I use mine primarily for fine art landscapes. I print panoramics at home framed out to 40". Bought it in mid-2015 refurbished for around $1700. It was my Holy Grail and I have not been disappointed. I do night work, portrait work and this winter I shot snowmobile races on the frozen lake. 6 hours of run and gun on the ice and snow with the battery grip pack and a 70-300 VR AF-S. Never missed a beat and the resolution allowed me to get some really sharp tight crops of the drivers as they approached head-on at 40 mph.
My history is to use a body for a little while and move up to something with some improvements that make sense and dollar-sense. 3mp to 6mp to 10mp to fx24mp and now fx36mp. The D800 however, will be my daily workhorse until it can go no more and then I will probably replace it with an 810 and that will be due primarily to the absence of the anti-aliasing filter in the 810 like the 800e and I am already kitted-out for it with accesories.
It just plain and simple works.
billnikon
Loc: Pennsylvania/Ohio/Florida/Maui/Oregon/Vermont
RickL wrote:
If you own a D800 how do you like it?
Used my D800 for several years. Traded it on the D810 cause the new one had no low pass filter. Which meat cleaner results, not that there is a world of difference between them. The D800 gave me really great results. You can get a great deal used on these cameras and they hold their value cause of the 36 mgs.
RickL wrote:
If you own a D800 how do you like it?
I have an 800e, would not buy D800 unless it was the "e" or get the d810. Love!!
RickL wrote:
Thanks everyone. I uses lot of vintage glass and I know that that D800 series had a motor in the camera that would work with my glass.
Does anyone know if the D750 had an internal motor?
All Nikon bodies, with the exception of the earlier D40, D50, D60 and all the D3xxx and D5xxx series bodies, have the focus drive motor in the body. Which means they can auto-focus with legacy AF-D glass as well as the AF-S stuff which the smaller bodies need to focus. Nikon does not make a dslr full-frame body that does not have the screw-drive motor since full frame is the same size as film and you want to use that older glass as well.
The D800 is an excellent camera.
The difference between men and boys is the price of their toys.
JennT
Loc: South Central PA
I liked the D800--- until I got the 810-- which I consider the best camera I have ever owned-- I continue to use the 800 but tend to prefer the 810
JennT
Loc: South Central PA
I liked the D800--- until I got the 810-- which I consider the best camera I have ever owned-- I continue to use the 800 but tend to prefer the 810 It is a matter of which lens I might need stat!
As a wildlife photographer, I love my D800. You are never close enough for wildlife (they have their own opinion about it) and sometimes you do not want to be any closer than you need to be (hello Mr. Bear!). The high resolution allows for cropping in while maintaining good resolution. Granted, it isn't fast due to the file size, but at the end of the day I have all the photos I need (sometimes more than I need) which is something some Canon owners concede sometimes is a plus. Free time is nice too!
MT Shooter wrote:
[ ... ] Yes, the D800E does give noticeably sharper images than the D810. [ ... ]

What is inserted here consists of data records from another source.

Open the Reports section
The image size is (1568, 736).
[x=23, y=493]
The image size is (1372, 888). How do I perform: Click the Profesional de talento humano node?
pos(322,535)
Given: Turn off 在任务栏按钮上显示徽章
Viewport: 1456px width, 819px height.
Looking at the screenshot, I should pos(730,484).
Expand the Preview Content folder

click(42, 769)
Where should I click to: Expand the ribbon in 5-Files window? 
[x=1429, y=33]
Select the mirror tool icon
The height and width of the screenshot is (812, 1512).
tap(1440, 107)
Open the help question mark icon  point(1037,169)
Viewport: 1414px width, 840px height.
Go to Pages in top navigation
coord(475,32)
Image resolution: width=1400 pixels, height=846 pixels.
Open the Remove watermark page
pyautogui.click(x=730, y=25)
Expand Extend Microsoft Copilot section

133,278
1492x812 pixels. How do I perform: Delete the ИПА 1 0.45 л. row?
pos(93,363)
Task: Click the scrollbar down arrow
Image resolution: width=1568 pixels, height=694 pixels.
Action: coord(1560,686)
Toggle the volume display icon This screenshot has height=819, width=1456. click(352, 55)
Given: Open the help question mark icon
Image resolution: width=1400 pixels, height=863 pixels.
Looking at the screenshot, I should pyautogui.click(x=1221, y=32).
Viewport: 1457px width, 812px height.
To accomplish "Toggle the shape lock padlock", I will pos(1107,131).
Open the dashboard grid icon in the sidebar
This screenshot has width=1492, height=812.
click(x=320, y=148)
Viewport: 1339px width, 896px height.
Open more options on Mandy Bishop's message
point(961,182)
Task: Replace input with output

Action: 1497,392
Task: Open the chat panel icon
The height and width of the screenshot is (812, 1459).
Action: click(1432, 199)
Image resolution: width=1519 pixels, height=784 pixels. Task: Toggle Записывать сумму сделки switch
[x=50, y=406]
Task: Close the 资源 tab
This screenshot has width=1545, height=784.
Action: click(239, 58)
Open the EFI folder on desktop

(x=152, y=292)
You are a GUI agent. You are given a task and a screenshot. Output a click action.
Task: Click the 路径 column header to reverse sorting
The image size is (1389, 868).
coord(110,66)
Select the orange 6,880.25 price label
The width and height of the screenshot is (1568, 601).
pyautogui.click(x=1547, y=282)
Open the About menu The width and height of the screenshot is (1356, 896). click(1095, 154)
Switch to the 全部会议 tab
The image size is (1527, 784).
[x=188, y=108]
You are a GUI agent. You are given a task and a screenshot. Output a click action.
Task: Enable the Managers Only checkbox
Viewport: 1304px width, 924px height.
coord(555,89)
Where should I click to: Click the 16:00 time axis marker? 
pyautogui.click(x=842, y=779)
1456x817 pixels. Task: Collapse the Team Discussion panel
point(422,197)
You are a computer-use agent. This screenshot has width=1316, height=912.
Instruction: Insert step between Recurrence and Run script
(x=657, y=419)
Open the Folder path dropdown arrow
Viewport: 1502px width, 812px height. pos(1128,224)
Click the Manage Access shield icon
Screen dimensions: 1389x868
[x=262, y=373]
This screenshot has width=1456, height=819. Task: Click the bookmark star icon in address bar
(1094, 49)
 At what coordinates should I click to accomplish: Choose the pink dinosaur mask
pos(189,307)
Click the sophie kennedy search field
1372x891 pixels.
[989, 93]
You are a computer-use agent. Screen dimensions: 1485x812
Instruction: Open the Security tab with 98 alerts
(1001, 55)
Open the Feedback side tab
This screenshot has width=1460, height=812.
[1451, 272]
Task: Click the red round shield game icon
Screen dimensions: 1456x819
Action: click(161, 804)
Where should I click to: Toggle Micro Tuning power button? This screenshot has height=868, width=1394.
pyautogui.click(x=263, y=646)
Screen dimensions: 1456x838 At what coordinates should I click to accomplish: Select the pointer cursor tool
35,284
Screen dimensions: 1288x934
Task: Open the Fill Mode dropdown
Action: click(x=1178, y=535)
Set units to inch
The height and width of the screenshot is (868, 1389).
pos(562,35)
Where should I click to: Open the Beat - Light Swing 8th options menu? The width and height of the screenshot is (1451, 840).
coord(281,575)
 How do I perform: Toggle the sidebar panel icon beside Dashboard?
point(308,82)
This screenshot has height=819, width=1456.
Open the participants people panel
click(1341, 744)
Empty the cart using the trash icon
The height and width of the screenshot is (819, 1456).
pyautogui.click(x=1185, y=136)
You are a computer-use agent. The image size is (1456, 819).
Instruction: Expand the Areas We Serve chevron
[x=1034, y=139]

That is very curious. The D800E has more glass interfaces than the D810 since it has the anti-alias filter still there, but aligned to cancel the effect, versus no AA filter at all in the D810. Given that, I'd expect the D810 to be the sharper (very, very slightly). It seems to me that the only way the D800E could end up sharper, assuming they use the same sensor, would be the way the software deals with the sensor output. That could be in-camera, or in the external post processing software.
I'm pretty sure that the D800E and D810 raw files have different black and white points, so it seems likely the intrinsic raw contrast would be different, and with different in-camera processing units, there may well be differences in the way the data is massaged.
MT Shooter, do you have any thoughts on that? To remove the automatic pre-processing (in ACR and other software) from the equation, has anyone here tried comparing D800E vs D810 using DCRAW to start in each case with straight, linear raw data?
[Not that is really matters. It's just a very curious observation.]